In May 2017, in Howell v. Howell, the United States Supreme Court seized the opportunity to clarify Congress’ intent for the scope of federal preemption in the context of military retirement benefits. However, the Court simply held that the limited issue addressed in the Howell case was governed by Mansell. Consequently, the Court shed no more light on the scope of federal preemption than it did in 1989. However, in its dicta, the Court suggested that if it were to address the issue that this paper addresses—the extent of the scope of federal preemption for military retirement and analogous federal benefits, which, arguably, would include Social Security—it would likely prescribe a broad or “total” preemption of state law.

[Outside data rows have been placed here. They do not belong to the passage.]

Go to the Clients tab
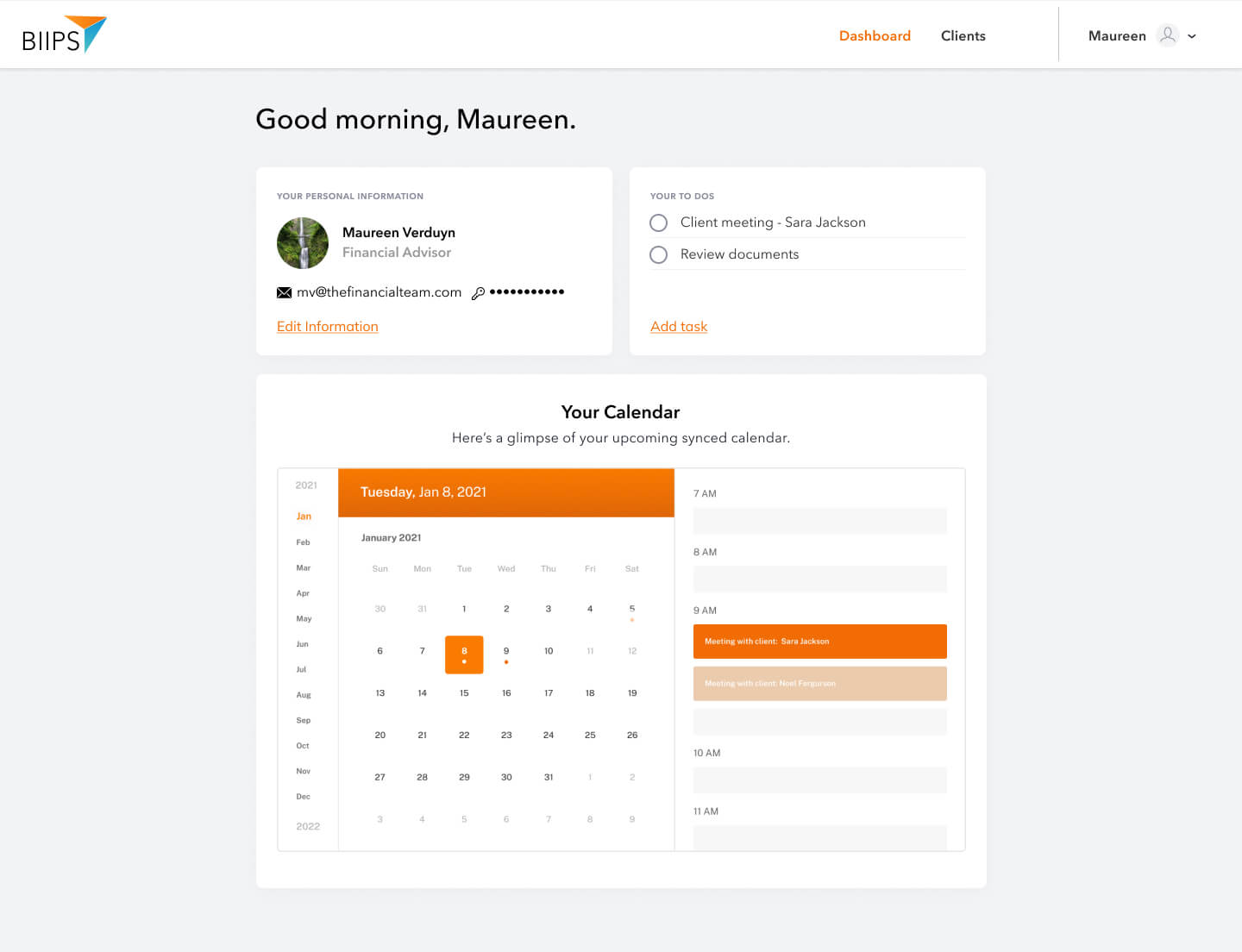1242x952 pixels. coord(963,35)
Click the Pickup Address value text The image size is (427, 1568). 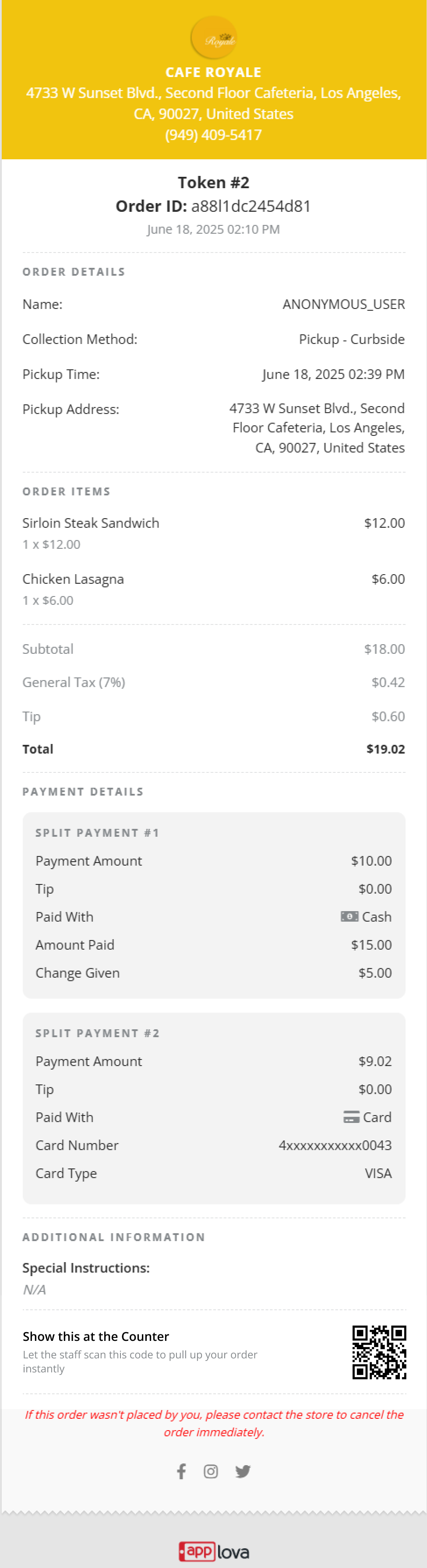pos(318,428)
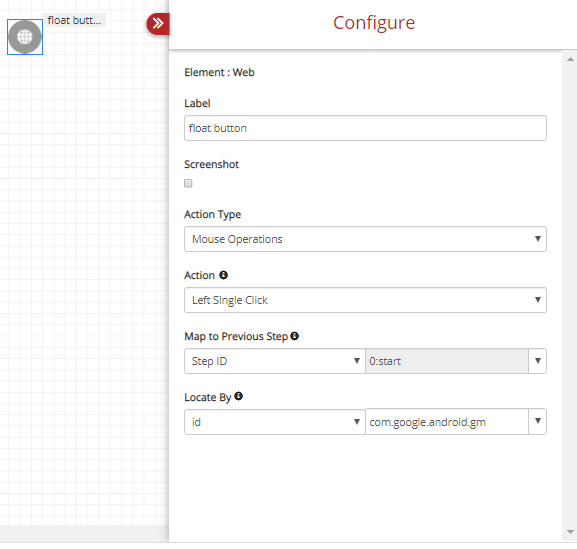
Task: Click the Configure panel heading
Action: pyautogui.click(x=374, y=23)
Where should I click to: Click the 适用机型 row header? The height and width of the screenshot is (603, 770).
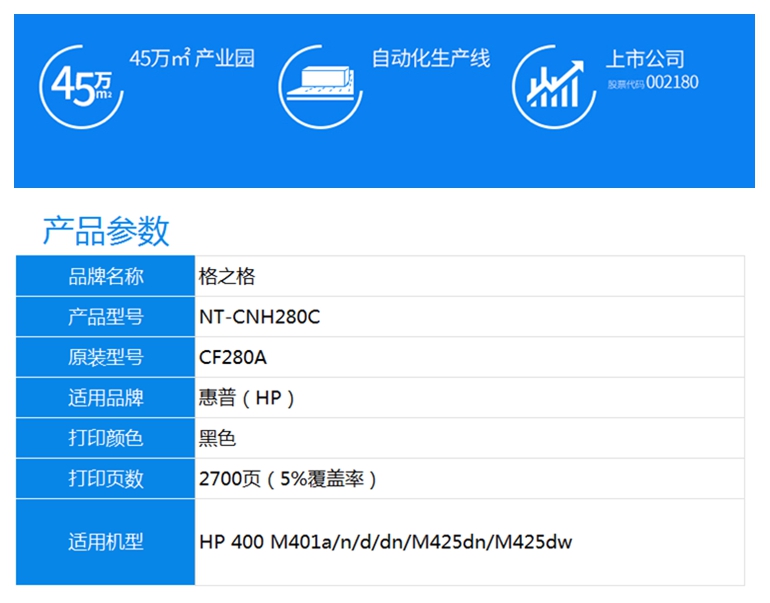pyautogui.click(x=106, y=542)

This paper discusses the seven different interpretations of the scope of federal preemption under the Social Security Act that state courts have adopted and applied, particularly since 1989, when the Court decided Mansell. It also discusses the Court’s May 2017 decision in Howell and predicts what, if any, effect the Howell decision will have on state courts that adopt any one of the respective seven approaches that are currently employed by all states—only a small handful of which comply with the requirements projected in Howell. This paper concludes that if the dicta in Howell were applicable, the application of state property distribution provisions in most states would be held to be unconstitutional under the Supremacy Clause of the United States Constitution. However, as this paper will describe, many state courts will hold that the decision in Howell, like the decision in Mansell, is inapposite to the context of Social Security. Therefore, notwithstanding the relevance of the Howell decision, this paper concludes that Congressional clarification is required to finally define the Constitutional scope of federal preemption that Congress intends to govern state courts obligated to equitably divide the marital property of divorcing spouses, when either one of whom have participated in Social Security.